论文标题
在涉及订单2的谐波数的超级企业上
On the supercongruences involving harmonic numbers of order 2
论文作者
论文摘要
我们证明了几个涉及订单的谐波数的超级企业,两个$ h_n^{(2)}:= \ sum_ {k = 1}^n1/k^2 $。例如,如果$ p> 5 $是PRIME,而$α$是$ P $ - 综合,那么我们可以完全确定$$ \ sum_ {k = 0}^{p-1} \ frac {h_k^{(2)}} {k} \ cdot \binomα{k} \ binom {-1-α} {-1-α} {k} {k} \ quad \ quad \ text {and} {and} \ quad \ sum_ {k = 0}^{\ frac {p-1} {2}} \ frac {h_k^{(2)}} {k} {k} \ cdot \ cdot \binomα{k} {k} {k} \ binom {-1-α} {-1-α} {k} $$ modulo $ p^3 $ p^3 $。特别是,通过设置$α= -1/2 $,我们确认了Z.-W的两个猜想一致性。太阳。
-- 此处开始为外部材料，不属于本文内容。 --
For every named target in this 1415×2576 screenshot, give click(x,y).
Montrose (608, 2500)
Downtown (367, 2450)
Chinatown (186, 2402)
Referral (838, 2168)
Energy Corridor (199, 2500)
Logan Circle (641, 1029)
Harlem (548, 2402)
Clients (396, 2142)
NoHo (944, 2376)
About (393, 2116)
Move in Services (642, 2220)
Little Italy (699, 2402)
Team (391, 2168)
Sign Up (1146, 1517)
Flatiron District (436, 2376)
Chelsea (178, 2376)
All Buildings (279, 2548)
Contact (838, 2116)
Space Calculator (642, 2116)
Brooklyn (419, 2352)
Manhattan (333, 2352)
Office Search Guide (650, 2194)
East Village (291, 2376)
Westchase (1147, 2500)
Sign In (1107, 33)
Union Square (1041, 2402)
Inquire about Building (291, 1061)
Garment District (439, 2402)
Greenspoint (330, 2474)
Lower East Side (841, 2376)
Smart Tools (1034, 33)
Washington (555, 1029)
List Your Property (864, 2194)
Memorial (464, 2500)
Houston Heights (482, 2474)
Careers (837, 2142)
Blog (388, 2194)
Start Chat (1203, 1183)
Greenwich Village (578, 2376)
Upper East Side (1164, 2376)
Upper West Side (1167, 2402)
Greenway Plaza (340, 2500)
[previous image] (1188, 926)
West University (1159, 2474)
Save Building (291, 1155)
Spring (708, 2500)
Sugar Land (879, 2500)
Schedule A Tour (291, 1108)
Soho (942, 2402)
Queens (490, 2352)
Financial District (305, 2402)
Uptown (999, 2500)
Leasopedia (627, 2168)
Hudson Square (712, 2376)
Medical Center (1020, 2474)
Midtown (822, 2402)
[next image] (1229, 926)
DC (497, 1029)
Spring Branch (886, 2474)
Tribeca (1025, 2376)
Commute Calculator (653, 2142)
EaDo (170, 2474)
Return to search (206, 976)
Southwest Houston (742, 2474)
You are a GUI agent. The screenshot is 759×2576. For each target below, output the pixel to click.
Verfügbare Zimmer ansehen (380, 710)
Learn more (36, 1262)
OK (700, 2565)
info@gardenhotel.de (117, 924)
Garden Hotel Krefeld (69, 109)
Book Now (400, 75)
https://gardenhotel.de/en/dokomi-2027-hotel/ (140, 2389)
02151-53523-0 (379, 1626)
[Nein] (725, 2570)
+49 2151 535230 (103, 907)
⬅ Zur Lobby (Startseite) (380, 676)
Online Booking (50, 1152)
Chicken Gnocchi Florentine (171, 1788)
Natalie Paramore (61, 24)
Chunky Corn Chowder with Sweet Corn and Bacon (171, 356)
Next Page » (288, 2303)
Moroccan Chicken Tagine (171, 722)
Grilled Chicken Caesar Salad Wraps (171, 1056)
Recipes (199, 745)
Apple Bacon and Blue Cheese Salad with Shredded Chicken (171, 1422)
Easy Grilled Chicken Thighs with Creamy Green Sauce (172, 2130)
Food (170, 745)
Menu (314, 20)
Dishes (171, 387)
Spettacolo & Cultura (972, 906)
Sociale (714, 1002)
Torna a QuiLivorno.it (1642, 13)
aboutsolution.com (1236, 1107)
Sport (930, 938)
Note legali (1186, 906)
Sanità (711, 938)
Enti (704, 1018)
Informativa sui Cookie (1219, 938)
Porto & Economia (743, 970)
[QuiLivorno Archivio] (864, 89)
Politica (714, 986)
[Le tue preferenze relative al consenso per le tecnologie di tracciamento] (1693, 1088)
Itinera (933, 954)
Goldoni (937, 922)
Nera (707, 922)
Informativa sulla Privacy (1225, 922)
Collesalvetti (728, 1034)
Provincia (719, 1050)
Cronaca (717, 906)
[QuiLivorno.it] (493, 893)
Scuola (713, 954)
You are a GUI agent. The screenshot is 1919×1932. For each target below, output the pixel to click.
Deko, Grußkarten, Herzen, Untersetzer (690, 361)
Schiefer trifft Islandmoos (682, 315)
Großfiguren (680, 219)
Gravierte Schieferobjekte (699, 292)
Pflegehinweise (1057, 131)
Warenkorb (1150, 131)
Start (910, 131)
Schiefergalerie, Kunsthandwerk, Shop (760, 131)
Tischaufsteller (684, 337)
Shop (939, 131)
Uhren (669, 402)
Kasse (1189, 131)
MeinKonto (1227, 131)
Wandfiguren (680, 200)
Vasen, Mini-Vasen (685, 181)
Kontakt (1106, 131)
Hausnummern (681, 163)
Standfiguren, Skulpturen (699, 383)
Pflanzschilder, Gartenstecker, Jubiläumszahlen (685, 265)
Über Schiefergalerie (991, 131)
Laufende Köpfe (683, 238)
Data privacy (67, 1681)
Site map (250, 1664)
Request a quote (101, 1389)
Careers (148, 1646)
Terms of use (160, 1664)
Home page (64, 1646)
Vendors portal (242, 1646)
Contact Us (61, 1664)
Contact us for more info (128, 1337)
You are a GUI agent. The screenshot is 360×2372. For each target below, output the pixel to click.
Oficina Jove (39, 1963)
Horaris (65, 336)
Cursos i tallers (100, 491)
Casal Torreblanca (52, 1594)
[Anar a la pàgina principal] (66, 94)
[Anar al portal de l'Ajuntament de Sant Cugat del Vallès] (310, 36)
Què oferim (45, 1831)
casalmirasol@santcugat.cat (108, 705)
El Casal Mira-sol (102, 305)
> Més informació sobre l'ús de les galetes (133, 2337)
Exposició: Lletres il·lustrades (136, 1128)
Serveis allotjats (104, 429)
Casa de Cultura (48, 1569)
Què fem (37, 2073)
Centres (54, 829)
We prove several supercongruences involving the harmonic number of order two $H_n^{(2)}:=\sum_{k=1}^n1/k^2$. For example, if $p>5$ is prime and $α$ is $p$-integral, then we can completely determine $$ \sum_{k=0}^{p-1}\frac{H_k^{(2)}}{k}\cdot\binomα{k}\binom{-1-α}{k}\quad\text{and}\quad \sum_{k=0}^{\frac{p-1}{2}}\frac{H_k^{(2)}}{k}\cdot\binomα{k}\binom{-1-α}{k} $$ modulo $p^3$. In particular, by setting $α=-1/2$, we confirm two conjectured congruences of Z.-W. Sun.